**How to complete this task**
Only one number is expected here, namely how many lines of the entries below hold the string "computer".
** Material supplied follows **
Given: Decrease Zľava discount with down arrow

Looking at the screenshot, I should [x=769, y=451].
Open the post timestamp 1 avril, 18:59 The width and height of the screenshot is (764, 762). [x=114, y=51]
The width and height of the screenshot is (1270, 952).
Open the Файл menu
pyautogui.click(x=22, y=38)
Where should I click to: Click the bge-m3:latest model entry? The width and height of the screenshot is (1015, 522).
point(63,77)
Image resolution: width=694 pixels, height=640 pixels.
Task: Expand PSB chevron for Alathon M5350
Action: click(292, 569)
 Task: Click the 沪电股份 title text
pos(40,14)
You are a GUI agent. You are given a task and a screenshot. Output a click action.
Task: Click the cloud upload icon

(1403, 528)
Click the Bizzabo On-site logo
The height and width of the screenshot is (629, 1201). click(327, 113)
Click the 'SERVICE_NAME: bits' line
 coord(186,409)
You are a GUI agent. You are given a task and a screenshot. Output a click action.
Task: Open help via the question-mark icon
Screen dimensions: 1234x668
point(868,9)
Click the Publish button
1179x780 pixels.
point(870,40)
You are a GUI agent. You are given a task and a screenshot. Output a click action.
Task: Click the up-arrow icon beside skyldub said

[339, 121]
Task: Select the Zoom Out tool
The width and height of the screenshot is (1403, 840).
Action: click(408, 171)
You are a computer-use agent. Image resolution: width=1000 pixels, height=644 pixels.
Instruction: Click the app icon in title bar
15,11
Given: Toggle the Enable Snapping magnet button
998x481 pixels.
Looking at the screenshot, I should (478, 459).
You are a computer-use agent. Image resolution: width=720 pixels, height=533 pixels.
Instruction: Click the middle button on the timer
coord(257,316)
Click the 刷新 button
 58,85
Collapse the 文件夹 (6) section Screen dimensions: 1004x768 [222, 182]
** End of Material supplied **
**Solution to this problem**
2